Figure 2. PDGF-BB/PDGFRp signaling in pericytes.

Platelet-derived growth factor-BB (PDGF-BB) secreted by endothelial cells binds to the PDGF receptor-β (PDGFRβ) on pericytes, causing receptor dimerization, autophosphorylation, and activation. Several Src homology 2 (SH2) domain-containing proteins (Src, Stat5, Grb2, phosphatidyl inositol 3-phosphate (PI3K), GTPase activating protein (GAP), SH2 tyrosine phosphatase (SHP-2), and phospholipase Cγ (PLCγ) bind to distinct phosphorylated (P) tyrosine (Y) residues SH2 domain-containing proteins bound to PDGFRβ differentially activate downstream signaling pathways to regulate pericyte survival, migration, apoptosis, proliferation and differentiation, as well as leukocyte trafficking, described as follows: Survival – promoted via PI3K-Akt activation of mammalian target of rapamycin (mTOR) and inhibition of caspase-9 and the SHP-2-mediated MAPK pathway; Migration – SHP-2-mediated MAPK pathway promotes cytoskeletal rearrangement and cell migration.
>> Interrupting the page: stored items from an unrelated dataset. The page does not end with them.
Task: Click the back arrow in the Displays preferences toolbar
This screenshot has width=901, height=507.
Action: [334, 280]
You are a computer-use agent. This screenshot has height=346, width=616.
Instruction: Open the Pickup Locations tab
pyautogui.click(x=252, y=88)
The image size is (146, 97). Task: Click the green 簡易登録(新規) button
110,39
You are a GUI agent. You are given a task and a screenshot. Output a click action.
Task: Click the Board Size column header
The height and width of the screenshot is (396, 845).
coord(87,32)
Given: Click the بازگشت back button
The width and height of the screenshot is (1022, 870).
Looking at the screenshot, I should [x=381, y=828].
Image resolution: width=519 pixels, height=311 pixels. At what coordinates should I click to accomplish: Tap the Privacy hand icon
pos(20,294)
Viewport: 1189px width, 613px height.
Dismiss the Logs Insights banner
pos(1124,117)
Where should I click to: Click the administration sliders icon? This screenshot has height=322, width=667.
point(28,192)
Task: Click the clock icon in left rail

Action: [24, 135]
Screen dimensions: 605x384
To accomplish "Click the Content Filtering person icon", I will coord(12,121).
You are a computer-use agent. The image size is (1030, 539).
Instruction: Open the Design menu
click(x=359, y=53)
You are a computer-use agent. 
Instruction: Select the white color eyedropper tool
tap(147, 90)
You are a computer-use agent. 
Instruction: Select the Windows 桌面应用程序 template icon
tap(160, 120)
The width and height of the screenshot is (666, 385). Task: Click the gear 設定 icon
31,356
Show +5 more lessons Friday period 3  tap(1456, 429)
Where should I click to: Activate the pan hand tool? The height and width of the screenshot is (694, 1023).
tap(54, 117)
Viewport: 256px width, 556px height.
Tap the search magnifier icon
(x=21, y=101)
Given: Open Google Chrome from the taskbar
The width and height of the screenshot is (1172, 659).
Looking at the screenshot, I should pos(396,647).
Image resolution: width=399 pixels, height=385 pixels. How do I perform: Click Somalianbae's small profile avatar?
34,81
Src activated Raf synergistically activates the MAPK pathway whereas GAP inhibition of Ras decreases MAPK signaling; Apoptosis – Extracellular advanced glycation endproducts (AGEs) induce intracellular reactive oxygen species (ROS) and FOXO1-mediated apoptosis, and PRKCD transcriptional expression of protein kinase C-δ (PKCδ) activates p38α MAPK to induce downstream production of ROS and mitochondrial cytochrome c release, resulting in apoptosis; Proliferation and differentiation – promoted by the PI3K pathway, specifically via PKC-TGF-β and PIP3-Akt transcriptional activation of NFκB; Leukocyte trafficking – PDGFRβ regulates pro-inflammatory responses, e.g., peripheral leukocyte trafficking into the CNS, via transcriptional expression of immune response signaling genes (e.g., cytokines and chemokines) and also via Akt-induced activation of NFκB and transcriptional expression of the novel activated leukocyte cell adhesion molecule (ALCAM).